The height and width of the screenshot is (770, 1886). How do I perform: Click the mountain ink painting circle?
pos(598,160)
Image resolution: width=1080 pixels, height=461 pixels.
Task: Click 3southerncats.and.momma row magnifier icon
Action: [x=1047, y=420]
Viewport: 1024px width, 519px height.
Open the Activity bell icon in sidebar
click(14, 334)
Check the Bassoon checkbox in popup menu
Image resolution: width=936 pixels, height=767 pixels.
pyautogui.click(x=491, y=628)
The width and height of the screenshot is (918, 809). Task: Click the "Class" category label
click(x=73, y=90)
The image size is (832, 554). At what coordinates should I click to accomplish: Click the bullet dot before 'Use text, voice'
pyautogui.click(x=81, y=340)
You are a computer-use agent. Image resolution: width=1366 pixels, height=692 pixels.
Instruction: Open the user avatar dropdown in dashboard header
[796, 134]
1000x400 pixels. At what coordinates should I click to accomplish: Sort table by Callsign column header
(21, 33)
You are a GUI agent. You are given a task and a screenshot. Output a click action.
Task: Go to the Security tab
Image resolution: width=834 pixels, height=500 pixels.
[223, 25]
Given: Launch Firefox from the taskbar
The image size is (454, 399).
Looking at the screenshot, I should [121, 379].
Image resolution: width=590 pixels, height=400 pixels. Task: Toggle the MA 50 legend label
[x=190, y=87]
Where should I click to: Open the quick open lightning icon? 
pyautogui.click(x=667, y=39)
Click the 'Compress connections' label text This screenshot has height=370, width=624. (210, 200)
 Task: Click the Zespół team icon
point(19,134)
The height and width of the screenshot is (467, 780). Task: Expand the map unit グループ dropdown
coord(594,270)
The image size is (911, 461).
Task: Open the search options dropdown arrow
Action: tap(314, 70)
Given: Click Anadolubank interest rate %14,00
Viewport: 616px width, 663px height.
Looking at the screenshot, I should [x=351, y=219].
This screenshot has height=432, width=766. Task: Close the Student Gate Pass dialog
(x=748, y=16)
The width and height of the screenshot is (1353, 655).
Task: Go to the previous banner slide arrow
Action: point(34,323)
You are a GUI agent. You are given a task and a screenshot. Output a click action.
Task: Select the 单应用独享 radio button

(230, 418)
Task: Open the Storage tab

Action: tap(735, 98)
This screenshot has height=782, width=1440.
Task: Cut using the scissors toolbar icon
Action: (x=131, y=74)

Your task → For this exercise, output exactly the lines above from the line with "The image size is (454, 399)." to the line with "Click the 'Compress", counting both, and leave out the rest.

Output for this task →
The image size is (454, 399).
Looking at the screenshot, I should [121, 379].
Image resolution: width=590 pixels, height=400 pixels. Task: Toggle the MA 50 legend label
[x=190, y=87]
Where should I click to: Open the quick open lightning icon? 
pyautogui.click(x=667, y=39)
Click the 'Compress connections' label text This screenshot has height=370, width=624. (210, 200)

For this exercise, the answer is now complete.